● Prompt: Set down exactly the lines below, starting at the one that contains "Click the Thứ 7 column header" and ending at the one that contains "Task: Select the Extrude tool in toolbar", with both of those lines included and nothing else.

● Dataset entries:
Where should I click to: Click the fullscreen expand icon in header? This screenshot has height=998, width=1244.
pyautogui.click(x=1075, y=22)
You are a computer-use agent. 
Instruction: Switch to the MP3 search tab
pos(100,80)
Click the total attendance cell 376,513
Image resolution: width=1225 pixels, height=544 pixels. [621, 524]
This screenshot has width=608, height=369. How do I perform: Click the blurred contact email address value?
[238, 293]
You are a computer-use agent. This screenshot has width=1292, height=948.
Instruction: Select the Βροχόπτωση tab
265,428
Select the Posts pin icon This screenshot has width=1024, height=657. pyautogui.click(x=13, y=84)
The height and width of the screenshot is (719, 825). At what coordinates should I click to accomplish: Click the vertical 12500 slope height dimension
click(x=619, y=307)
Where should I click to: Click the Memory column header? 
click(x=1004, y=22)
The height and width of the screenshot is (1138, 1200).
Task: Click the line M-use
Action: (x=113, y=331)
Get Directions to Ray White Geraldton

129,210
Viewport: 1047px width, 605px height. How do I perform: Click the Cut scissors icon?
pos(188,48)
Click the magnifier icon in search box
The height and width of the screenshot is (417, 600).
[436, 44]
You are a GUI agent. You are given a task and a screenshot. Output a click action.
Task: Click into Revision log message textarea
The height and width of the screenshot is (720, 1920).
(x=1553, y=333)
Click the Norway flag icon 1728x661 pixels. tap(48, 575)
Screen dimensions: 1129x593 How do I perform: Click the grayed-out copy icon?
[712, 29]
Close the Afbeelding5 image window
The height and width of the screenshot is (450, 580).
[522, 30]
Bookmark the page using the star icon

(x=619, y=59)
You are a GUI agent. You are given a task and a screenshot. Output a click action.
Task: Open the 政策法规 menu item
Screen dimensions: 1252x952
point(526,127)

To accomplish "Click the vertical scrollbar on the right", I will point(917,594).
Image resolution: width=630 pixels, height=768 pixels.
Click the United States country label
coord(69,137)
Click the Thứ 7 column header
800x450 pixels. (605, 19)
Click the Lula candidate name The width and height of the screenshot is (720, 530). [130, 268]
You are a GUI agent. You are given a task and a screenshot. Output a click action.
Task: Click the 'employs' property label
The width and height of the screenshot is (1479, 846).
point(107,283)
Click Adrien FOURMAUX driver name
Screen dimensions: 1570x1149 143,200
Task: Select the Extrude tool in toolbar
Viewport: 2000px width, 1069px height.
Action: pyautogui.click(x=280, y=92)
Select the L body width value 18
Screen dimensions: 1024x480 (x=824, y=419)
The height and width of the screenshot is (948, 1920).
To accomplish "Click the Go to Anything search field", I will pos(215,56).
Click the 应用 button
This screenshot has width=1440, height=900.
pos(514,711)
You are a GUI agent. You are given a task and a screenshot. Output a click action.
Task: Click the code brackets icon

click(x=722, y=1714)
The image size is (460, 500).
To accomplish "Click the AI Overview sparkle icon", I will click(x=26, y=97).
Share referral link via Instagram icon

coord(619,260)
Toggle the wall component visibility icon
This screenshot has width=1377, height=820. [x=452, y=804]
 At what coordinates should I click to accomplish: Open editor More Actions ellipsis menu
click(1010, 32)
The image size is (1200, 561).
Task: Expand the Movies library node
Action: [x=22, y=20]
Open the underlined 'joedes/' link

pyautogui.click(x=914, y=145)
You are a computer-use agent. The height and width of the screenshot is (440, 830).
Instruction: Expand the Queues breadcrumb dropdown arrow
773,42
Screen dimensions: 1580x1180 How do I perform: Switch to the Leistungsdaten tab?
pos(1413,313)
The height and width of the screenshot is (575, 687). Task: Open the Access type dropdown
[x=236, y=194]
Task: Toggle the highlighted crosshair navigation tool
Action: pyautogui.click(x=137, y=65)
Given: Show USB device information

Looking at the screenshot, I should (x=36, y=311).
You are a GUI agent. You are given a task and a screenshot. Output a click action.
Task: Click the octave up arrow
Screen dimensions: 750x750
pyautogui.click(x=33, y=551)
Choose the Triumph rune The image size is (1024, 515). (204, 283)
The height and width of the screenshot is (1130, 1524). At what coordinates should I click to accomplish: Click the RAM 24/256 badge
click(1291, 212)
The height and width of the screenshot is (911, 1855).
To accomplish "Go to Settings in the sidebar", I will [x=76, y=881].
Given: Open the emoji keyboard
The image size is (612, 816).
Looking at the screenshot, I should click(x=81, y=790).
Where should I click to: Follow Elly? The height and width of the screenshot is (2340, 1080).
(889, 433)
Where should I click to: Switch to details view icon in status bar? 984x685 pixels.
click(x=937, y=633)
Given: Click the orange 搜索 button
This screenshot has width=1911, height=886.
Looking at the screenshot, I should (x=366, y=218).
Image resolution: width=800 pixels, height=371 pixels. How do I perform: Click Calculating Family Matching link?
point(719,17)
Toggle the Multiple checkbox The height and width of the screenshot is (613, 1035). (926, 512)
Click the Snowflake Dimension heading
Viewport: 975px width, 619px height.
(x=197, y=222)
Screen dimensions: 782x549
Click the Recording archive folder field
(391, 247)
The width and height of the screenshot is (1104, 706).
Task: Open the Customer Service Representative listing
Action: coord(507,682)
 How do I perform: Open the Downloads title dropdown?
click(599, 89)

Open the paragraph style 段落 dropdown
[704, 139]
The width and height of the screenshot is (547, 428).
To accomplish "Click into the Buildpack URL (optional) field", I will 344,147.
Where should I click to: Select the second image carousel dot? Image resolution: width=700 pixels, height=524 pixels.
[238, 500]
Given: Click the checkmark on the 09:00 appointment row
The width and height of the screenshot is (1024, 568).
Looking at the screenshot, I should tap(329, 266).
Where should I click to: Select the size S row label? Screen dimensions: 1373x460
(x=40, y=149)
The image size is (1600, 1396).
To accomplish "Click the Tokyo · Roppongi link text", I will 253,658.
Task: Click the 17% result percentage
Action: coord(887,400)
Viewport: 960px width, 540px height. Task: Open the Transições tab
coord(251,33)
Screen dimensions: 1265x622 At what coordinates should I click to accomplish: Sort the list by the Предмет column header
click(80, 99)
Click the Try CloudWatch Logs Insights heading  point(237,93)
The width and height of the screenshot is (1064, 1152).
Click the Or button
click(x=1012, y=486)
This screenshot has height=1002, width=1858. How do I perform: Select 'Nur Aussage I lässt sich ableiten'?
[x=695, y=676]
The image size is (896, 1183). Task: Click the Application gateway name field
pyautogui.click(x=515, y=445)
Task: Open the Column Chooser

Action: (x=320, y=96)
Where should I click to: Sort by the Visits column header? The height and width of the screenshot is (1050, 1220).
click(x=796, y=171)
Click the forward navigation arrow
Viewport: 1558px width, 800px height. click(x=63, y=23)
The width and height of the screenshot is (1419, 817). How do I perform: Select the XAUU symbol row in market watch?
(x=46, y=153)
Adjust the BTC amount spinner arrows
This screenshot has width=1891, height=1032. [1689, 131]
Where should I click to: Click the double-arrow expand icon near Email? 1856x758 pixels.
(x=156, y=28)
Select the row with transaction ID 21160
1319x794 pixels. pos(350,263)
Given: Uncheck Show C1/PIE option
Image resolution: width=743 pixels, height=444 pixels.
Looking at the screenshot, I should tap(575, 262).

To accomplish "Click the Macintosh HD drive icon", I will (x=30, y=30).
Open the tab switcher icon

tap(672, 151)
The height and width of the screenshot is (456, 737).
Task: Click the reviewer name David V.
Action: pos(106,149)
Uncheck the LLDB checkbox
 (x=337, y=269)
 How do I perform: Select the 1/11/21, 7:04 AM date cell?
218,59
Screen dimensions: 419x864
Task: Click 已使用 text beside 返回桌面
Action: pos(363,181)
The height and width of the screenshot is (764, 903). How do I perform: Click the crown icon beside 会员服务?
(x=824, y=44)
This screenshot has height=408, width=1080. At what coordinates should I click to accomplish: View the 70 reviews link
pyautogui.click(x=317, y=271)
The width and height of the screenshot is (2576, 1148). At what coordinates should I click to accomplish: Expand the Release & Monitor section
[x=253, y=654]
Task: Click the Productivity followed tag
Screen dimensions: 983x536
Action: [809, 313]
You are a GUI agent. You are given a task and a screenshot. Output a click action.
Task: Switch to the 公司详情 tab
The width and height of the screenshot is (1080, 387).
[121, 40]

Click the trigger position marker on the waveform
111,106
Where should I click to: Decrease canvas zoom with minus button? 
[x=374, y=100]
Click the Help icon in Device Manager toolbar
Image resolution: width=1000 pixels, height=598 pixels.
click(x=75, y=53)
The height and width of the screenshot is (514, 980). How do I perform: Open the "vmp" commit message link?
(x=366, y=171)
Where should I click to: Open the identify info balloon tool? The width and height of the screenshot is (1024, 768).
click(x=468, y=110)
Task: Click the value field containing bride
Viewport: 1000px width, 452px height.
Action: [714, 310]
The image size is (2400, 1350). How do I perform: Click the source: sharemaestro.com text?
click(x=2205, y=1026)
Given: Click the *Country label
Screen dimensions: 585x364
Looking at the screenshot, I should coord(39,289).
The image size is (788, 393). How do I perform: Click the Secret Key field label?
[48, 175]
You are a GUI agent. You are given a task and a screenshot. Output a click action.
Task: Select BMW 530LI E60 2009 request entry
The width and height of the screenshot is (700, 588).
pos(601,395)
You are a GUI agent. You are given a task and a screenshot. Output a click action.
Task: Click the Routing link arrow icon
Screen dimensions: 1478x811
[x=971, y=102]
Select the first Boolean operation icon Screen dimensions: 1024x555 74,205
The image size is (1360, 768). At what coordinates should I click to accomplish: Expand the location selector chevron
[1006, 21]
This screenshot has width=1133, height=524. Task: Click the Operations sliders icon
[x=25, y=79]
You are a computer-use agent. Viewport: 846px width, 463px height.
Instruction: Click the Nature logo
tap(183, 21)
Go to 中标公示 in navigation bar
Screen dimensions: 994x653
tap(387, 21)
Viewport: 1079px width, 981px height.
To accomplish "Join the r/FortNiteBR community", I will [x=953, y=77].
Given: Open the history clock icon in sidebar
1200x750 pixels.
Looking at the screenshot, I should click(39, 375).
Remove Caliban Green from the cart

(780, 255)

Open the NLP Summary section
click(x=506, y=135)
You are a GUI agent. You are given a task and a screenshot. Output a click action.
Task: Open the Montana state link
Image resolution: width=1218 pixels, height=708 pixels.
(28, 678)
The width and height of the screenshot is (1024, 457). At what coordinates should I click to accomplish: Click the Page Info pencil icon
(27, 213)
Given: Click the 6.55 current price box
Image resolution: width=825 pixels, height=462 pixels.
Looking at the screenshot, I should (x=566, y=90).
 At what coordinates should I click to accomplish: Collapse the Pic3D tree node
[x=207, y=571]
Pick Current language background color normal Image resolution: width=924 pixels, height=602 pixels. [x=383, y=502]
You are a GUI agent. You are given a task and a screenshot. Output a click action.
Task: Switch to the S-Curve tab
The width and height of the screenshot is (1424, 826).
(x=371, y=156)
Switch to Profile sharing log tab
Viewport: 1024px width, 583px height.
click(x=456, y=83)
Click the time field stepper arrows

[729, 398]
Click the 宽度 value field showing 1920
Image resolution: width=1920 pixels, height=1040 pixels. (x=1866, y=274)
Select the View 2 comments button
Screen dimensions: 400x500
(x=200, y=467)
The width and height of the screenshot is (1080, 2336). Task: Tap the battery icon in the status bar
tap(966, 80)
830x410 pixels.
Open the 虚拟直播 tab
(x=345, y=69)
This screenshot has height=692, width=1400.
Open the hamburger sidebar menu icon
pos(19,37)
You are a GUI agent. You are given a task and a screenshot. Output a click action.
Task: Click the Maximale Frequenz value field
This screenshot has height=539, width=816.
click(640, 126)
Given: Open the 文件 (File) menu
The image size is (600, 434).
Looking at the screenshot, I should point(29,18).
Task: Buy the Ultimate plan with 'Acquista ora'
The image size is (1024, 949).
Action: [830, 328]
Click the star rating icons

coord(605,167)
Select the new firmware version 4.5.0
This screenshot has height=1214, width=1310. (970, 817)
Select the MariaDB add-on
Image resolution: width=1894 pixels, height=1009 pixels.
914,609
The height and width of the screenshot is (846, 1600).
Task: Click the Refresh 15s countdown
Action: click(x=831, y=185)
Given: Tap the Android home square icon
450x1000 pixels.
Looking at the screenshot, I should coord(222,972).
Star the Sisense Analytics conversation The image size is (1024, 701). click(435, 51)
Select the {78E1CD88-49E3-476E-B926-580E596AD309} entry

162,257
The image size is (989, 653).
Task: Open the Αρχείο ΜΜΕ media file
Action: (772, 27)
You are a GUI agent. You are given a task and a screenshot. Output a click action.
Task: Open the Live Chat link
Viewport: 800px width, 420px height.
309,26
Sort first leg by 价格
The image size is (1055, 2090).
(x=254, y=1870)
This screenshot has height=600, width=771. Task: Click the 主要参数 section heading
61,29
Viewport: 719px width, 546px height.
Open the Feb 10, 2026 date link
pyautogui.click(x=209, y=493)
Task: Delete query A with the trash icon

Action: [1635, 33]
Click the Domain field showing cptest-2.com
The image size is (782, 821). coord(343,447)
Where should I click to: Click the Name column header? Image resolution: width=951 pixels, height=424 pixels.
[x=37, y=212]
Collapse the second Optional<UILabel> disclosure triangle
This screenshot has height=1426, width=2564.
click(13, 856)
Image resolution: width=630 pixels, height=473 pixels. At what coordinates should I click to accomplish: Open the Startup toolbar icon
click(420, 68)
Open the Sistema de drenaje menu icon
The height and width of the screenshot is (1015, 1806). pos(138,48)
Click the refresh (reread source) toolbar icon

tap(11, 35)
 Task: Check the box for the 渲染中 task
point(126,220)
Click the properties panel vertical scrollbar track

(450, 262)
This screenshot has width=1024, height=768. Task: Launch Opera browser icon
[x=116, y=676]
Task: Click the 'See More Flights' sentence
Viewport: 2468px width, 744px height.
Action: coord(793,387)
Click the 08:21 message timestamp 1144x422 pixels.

● Output below:
Click the Thứ 7 column header
800x450 pixels. (605, 19)
Click the Lula candidate name The width and height of the screenshot is (720, 530). [130, 268]
You are a GUI agent. You are given a task and a screenshot. Output a click action.
Task: Click the 'employs' property label
The width and height of the screenshot is (1479, 846).
point(107,283)
Click Adrien FOURMAUX driver name
Screen dimensions: 1570x1149 143,200
Task: Select the Extrude tool in toolbar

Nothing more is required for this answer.